Madam, pregnancy is a state of increased requirement of macro- and micro-nutrients, making the pregnant women susceptible to develop deficiencies of various micronutrients. Pregnant women in several countries have been reported to have low circulating 25-hydroxyvitamin D [25 (OH) D] levels. Vitamin D has now been shown to be of considerable importance not only for bone health, but also for glucose regulation, immune function and good uterine contractility in labour. Vitamin D deficiency correlates with infertility, preeclampsia, gestational diabetes mellitus, bacterial vaginosis and an increased risk for cesarean delivery. The aim of this letter is to summarize the available evidence on the effect of vitamin D deficiency on the risk of preeclampsia and to report any trials of vitamin D supplementation during pregnancy on this outcome, especially if reported from developing countries.

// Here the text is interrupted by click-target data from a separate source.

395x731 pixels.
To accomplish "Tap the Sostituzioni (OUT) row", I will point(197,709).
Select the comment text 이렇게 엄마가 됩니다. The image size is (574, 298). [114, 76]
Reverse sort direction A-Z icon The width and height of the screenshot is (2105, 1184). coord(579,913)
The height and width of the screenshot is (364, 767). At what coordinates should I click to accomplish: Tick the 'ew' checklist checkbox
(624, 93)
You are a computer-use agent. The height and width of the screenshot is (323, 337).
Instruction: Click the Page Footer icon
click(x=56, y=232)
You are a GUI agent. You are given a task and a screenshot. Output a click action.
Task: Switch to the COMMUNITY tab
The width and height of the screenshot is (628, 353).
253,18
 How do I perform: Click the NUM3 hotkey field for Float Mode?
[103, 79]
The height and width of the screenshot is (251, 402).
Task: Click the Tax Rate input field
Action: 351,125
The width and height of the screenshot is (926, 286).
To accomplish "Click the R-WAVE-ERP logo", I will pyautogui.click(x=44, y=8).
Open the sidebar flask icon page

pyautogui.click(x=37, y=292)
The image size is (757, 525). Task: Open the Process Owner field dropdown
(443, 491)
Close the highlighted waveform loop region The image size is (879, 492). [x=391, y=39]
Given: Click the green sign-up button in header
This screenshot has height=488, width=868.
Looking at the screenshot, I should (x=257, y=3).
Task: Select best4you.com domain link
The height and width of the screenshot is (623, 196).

A nested case control study,1 from the United States of America (USA), showed that vitamin D deficiency was associated with an increased risk of preeclampsia. Midgestation 25(OH) D levels were lower in women who developed severe preeclampsia compared to uncomplicated pregnancies. It was also seen that level of 25(OH)D less than 50 nmol/L were associated with a significant odds of 5-fold increased risk compared with levels of at least 75 nmol/L (adjusted OR = 5.41; 95% CI: 2.02 - 14.52). A second similar study2 also conducted in USA on nulliparous singleton pregnant women followed women from below 16 weeks gestation to delivery and found that 25(OH) D levels were significantly lower in cases (preeclamptic women) when compared to controls. They also found a monotonic dose-response relation between serum 25(OH) D concentrations at less than 22 weeks and risk of preeclampsia - a 50 nmol/L decline in 25(OH) D doubled the risk of preeclampsia. Similary, lower levels of vitamin D were shown in women with early-onset severe preeclampsia compared to controls.3 Other studies have, however, failed to report a positive association between vitamin D deficiency and preeclampsia. A prospective cohort study from Canada on pregnant women at high risk of preeclampsia showed no difference in the rates of preeclampsia by 25(OH) D concentration. Another nested case-control study4 in USA compared first trimester total and free 25(OH)D levels among women who subsequently developed preeclampsia versus normotensive pregnancies, showing the levels to be similar. There was a tendency towards increased risk of preeclampsia with 25(OH) D levels < 15 ng/mL, but the association was non-significant (adjusted OR = 1.35; 95% CI: 0.40 - 4.50).
We found one observational study from Norway on 23,423 nulliparous pregnant women looking at the use of vitamin D supplements during pregnancy,5 demonstrating that vitamin D supplements reduced the risk of preeclampsia by 27% (OR = 0.73; 95% CI: 0.58 - 0.92). It also showed that a total dietary intake of vitamin D of 15-20 microg/d was associated with a significant 24% reduction compared to less than 5 microg/d. Therefore, overall there is a very strong evidence based on epidemiological studies of a link between vitamin D deficiency and risk of preeclampsia in pregnant women from developed countries. However, no study on such an association has been reported from developing countries. Therefore, these findings have not been confirmed in other populations, and the role of vitamin D in preeclampsia is as yet unclear. The proposed pathogenesis is that vitamin D levels impair the normal Th1 to Th2 cytokine balance, with higher Th1 cytokine expression impairing the immunological tolerance of embryo implantation. Vitamin D deficiency is common even in countries with abundant sunlight and it is important that studies be conducted in developing countries, including Pakistan, to assess the burden of vitamin D deficiency during pregnancy, particularly during winter. Efforts need to be made to supplement vitamin D deficient women in order to avoid adverse effects to the mother as well as the foetus.
Mohammad Yawar Yakoob
Doctoral Student, Department of Nutritional Epidemiology, Harvard School of Public Health, Boston, USA.